Alternatively, one may employ a low melting point metal-based material as a constituent of the material forming either or both surfaces 98 and 100 of “fingers” and “busses”. In this case the low melting point metal-based material, or alloy, such as a tin based solder is caused to melt during the temperature exposure of the process 92 of FIG. 40 (typically less than 600 degrees F.) thereby increasing the contact area between the mating surfaces 98, 100 and a conductive surface such as 59. Such low melting point metal-based materials may be applied by electrodeposition or simple dipping to wet the underlying conductive trace. In another preferred embodiment indium or indium containing alloys are chosen as the low melting point contact material at surface 98,100. Indium melts at a low temperature, considerably below possible lamination temperatures. In addition, indium is known to bond to glass and ceramic materials when melted in contact with them. Given sufficient lamination pressures, only a very thin layer of indium or indium alloy would be required to take advantage of this bonding ability.
In yet another embodiment, one or more of the layers 84, 86, 88, 90 etc. may comprise a material having magnetic characteristics. Magnetic materials include nickel and iron. In this embodiment, either a magnetic material in the cell substrate or the material present in the finger/grid collector structure is caused to be permanently magnetized. The magnetic attraction between the “grid pattern” and magnetic component of the foil substrate of the photovoltaic cell (or visa versa) creates a permanent “pressure” contact.
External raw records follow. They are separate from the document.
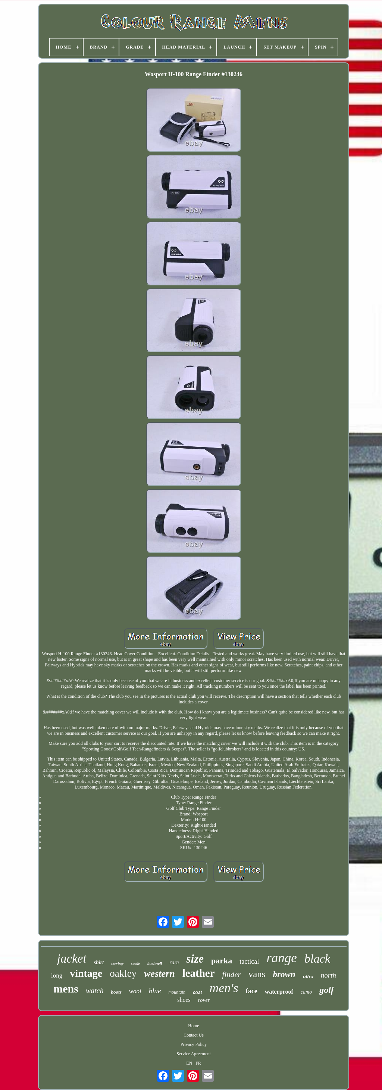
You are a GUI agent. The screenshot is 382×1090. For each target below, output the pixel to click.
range (281, 958)
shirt (99, 962)
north (328, 975)
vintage (86, 973)
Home (193, 1025)
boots (116, 992)
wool (135, 991)
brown (284, 974)
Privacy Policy (194, 1044)
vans (257, 974)
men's (224, 988)
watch (95, 991)
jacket (72, 958)
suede (135, 964)
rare (174, 962)
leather (198, 973)
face (251, 991)
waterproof (279, 991)
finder (231, 974)
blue (155, 991)
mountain (177, 992)
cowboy (117, 963)
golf (326, 990)
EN (189, 1063)
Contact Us (194, 1035)
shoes (184, 1000)
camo (306, 992)
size (195, 958)
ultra (308, 976)
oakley (123, 973)
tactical (249, 961)
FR (198, 1063)
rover (204, 1000)
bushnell (154, 963)
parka (221, 960)
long (56, 975)
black (317, 958)
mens (65, 988)
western (159, 973)
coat (197, 992)
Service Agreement (193, 1053)
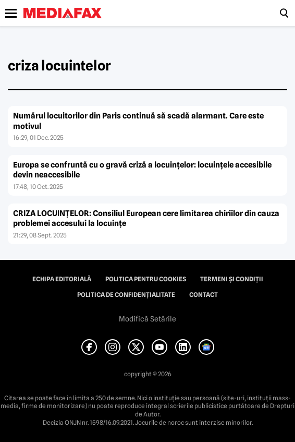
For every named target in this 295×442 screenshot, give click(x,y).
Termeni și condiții (231, 279)
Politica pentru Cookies (145, 279)
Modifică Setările (147, 319)
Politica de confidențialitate (126, 294)
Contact (203, 294)
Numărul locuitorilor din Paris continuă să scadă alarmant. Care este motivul (138, 121)
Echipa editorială (61, 279)
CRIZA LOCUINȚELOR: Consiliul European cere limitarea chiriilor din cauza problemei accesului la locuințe (146, 219)
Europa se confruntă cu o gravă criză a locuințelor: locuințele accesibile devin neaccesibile (142, 170)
In yet another embodiment, the “fingers” 84 and/or “busses” 86 comprise a magnetic component such as iron or nickel and a external magnetic field is used to maintain positioning of the fingers or busses during the lamination process depicted in FIG. 40.
Bonding to the contact surface 48 of conductive region 23 can be accomplished by any number of the electrical joining techniques mentioned above. These include electrically conductive adhesives, solder, and melting of suitable metals or metal-base alloys during the heat and pressure exposure of a process such as 92 of FIG. 40. As with the discussion above concerning contact of the “fingers”, selecting low melting point metal-based materials or hot melt conductive adhesives as constituents forming surface 100 could aid in achieving good ohmic contact and adhesive bonding of “busses” 86 to the contact surface 48 of conductive region 23 in the embodiment of FIGS. 42 and 43.
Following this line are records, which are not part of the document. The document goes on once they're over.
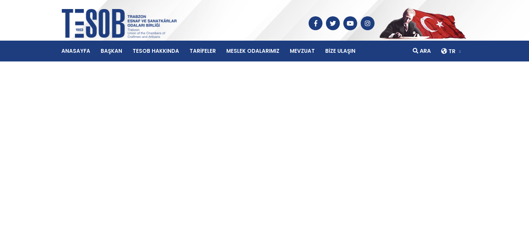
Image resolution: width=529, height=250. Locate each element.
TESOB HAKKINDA (156, 51)
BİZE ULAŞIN (340, 51)
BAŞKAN (111, 51)
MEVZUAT (302, 51)
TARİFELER (203, 51)
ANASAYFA (75, 51)
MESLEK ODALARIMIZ (252, 51)
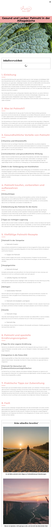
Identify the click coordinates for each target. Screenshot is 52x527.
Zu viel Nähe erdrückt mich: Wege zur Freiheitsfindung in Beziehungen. (26, 474)
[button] (50, 2)
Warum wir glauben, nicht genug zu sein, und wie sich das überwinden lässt (26, 526)
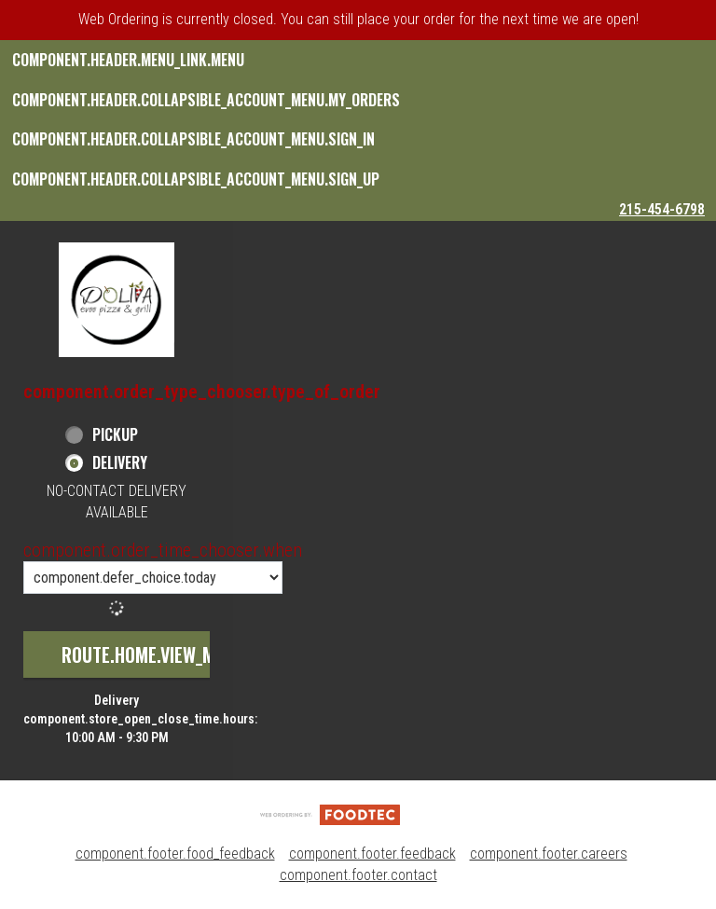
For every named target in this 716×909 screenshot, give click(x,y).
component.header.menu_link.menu (128, 59)
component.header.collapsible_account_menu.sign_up (195, 179)
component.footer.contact (358, 875)
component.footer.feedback (372, 853)
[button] (116, 300)
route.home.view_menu (153, 654)
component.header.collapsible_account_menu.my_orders (206, 100)
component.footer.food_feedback (175, 853)
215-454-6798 (662, 209)
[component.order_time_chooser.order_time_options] (152, 577)
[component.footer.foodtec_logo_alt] (330, 813)
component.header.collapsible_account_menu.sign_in (193, 139)
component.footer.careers (548, 853)
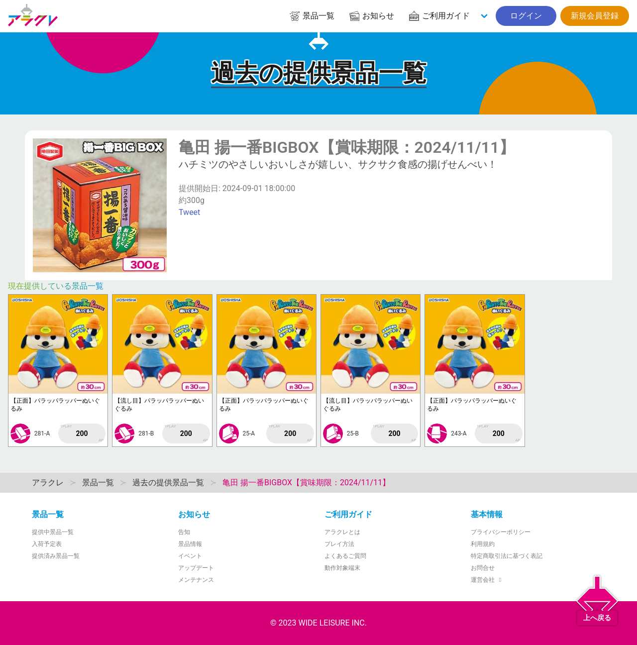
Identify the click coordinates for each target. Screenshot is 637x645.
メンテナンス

FIG. 46 is a top plan view of an article 102 embodying another form of the electrodes of the current invention. FIG. 46 shows article 102 having structure comprising “fingers” 84f extending from “buss/tab” 86f arranged on a substrate 70. The structure of FIG. 46 is similar to that shown in FIG. 30. However, whereas FIG. 30 depicted multiple finger and buss/tab structures arranged in a substantially repetitive pattern in direction “X-71”, the FIG. 46 embodiment consists of one finger/buss pattern. Thus, the dimension “X-102” of FIG. 46 may be roughly equivalent to the repeat dimension “F” shown in FIG. 30. Indeed, it is contemplated that article 102 of FIG. 46 may be produced by subdividing the FIG. 30 structure 71 according to repeat dimension “F” shown in FIG. 30. Dimension “Y-102” may be chosen appropriate to the particular processing scheme envisioned for the eventual lamination to a photovoltaic cell. However, it is envisioned that “Y-102” may be much greater than “X-102” such that article 102 may be characterized as continuous or capable of being processed in a roll-to-roll fashion. Article 102 has a first terminal edge 104 and second terminal edge 106. In the embodiment fingers 84f are seen to terminate prior to intersection with terminal edge 106. One will understand that this is not a requirement.
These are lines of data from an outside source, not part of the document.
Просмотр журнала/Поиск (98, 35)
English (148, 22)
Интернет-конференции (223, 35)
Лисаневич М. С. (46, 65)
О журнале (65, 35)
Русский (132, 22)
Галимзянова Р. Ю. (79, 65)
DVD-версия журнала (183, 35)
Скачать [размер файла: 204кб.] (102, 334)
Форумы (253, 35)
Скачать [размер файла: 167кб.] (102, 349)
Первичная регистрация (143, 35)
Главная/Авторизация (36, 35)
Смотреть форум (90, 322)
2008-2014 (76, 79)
“Fingers” 84f and “buss/tab” 86f have the same characterization as “fingers” 84 and “busses” 86 of FIGS. 30 through 32. Like the “fingers” 84 and “busses” 86 of FIGS. 30 through 32, “fingers” 84f and “buss” 86f may comprise materials that are either conductive, assist in a subsequent deposition of conductive material or promote adhesion of a subsequently applied conductive material to substrate 70. While shown as a single layer, one appreciates that “fingers” 84f and “buss” 86f may comprise multiple layers. The materials forming “fingers” 84f and “buss” 86f may be different or the same. In addition, the substrate 70 may comprise different materials or structures in those regions associated with “fingers” 84f and “buss region” 86f. For example, substrate 70 associated with “buss region” 86f may comprise a fabric to provide thru-hole communication and enhance flexibility, while substrate 70 in the region associated with “fingers” 84f may comprise a film devoid of thru-holes such as depicted in FIGS. 27-29. A “holey” structure in the “buss region” would provide increased flexibility, surface area and structural characteristic for an adhesive to grip.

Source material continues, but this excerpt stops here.